L’immobilier des grandes fortunes prend aussi des formes différentes de l’achat résidentiel classique :

  • L’immobilier commercial (bureaux, commerces, logistique), qui offre des baux longs et des rendements souvent supérieurs au résidentiel
  • Les opérations de promotion ou de rénovation lourde, où la création de valeur vient du projet lui-même et pas seulement de l’appréciation du marché
  • L’immobilier à l’étranger, utilisé à la fois comme diversification géographique et comme couverture contre le risque pays

Family office : la structure qui rend ces placements possibles

Un family office est une entité dédiée à la gestion du patrimoine d’une ou plusieurs familles fortunées. Il emploie des professionnels (gérants, fiscalistes, juristes) qui sélectionnent les investissements, négocient les conditions d’entrée et supervisent la transmission entre générations.
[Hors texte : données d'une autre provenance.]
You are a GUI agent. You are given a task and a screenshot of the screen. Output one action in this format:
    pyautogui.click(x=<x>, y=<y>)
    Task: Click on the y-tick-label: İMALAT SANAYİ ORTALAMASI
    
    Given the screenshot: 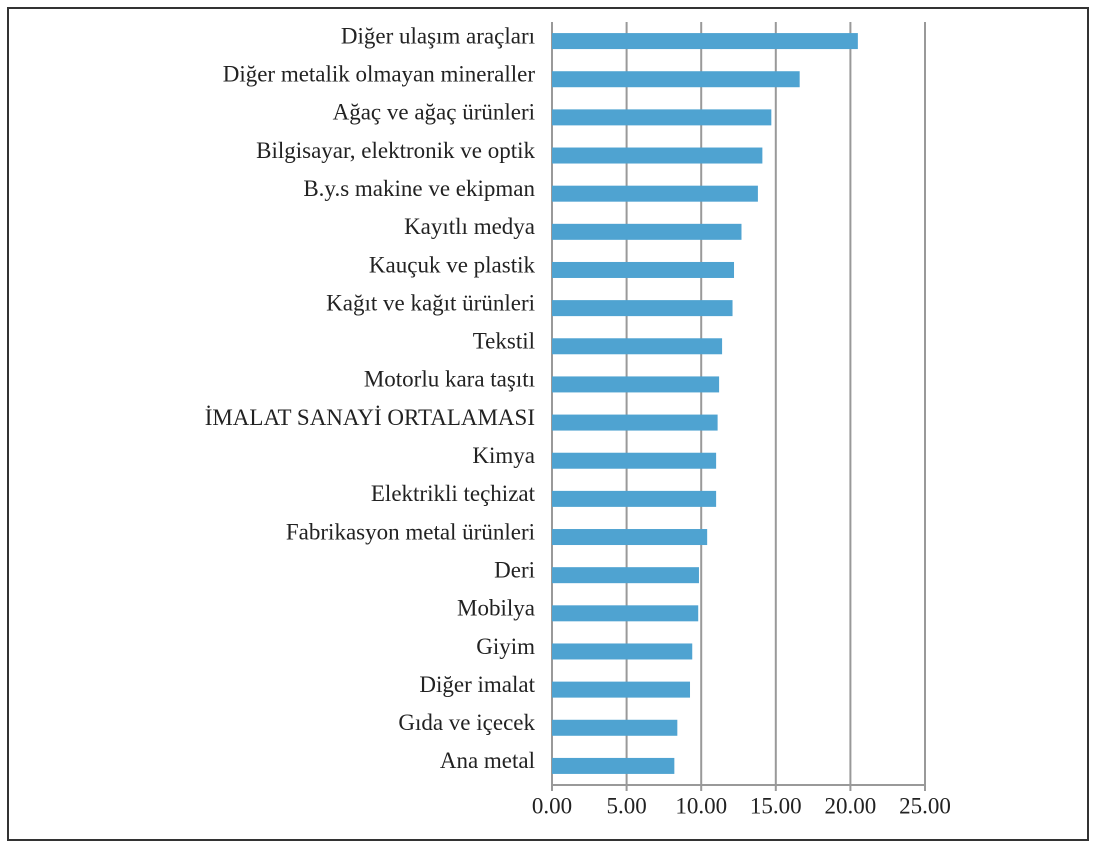 What is the action you would take?
    pyautogui.click(x=370, y=418)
Cette structure change la donne sur plusieurs plans. Les frais de gestion, négociés directement avec les gérants de fonds, sont sensiblement inférieurs à ceux supportés par un investisseur particulier. L’accès à l’information est aussi différent : un family office reçoit des propositions d’investissement en private equity ou en crédit privé qui ne sont jamais présentées au grand public.

La dimension fiscale et successorale pèse lourd dans les décisions. Chaque placement est évalué après impôt et après transmission, pas uniquement sur son rendement brut. Un investissement très rentable mais mal structuré fiscalement peut s’avérer moins intéressant qu’un placement modeste logé dans une enveloppe optimisée.

Or physique et actifs tangibles

Le baromètre AFFO/EY classe les placements alternatifs à 7 % de l’allocation. Cette catégorie inclut l’or physique, les matières premières, les infrastructures ou encore les actifs liés à l’énergie. L’or, en particulier, sert de couverture contre l’inflation et les crises systémiques. Les grandes fortunes en détiennent sous forme de lingots stockés dans des coffres spécialisés, pas sous forme de produits financiers adossés à l’or.

  • L’or physique protège contre la dévaluation monétaire et ne dépend d’aucun émetteur
  • Les infrastructures (routes, réseaux, énergie) offrent des revenus indexés sur l’inflation, sur des durées très longues
  • Le crédit privé (prêts directs à des entreprises) prend une place croissante, car il combine rendement régulier et faible corrélation avec les marchés boursiers

Deux professionnels discutent d'un portefeuille d'investissement diversifié dans une salle de réunion bancaire haut de gamme

La répartition des placements des grandes fortunes révèle un principe constant : la diversification prime sur la recherche du rendement maximal. Un patrimoine de plusieurs millions d’euros ne cherche pas à doubler en cinq ans. Il cherche à ne pas perdre sa valeur sur trente ans, à traverser les crises sans liquidation forcée et à se transmettre avec le moins de frottement fiscal possible.

Le private equity, devenu premier poste d’allocation devant les actions cotées et l’immobilier, traduit cette préférence pour des actifs contrôlables, peu corrélés aux marchés et accessibles uniquement à ceux qui disposent du capital et du temps nécessaires.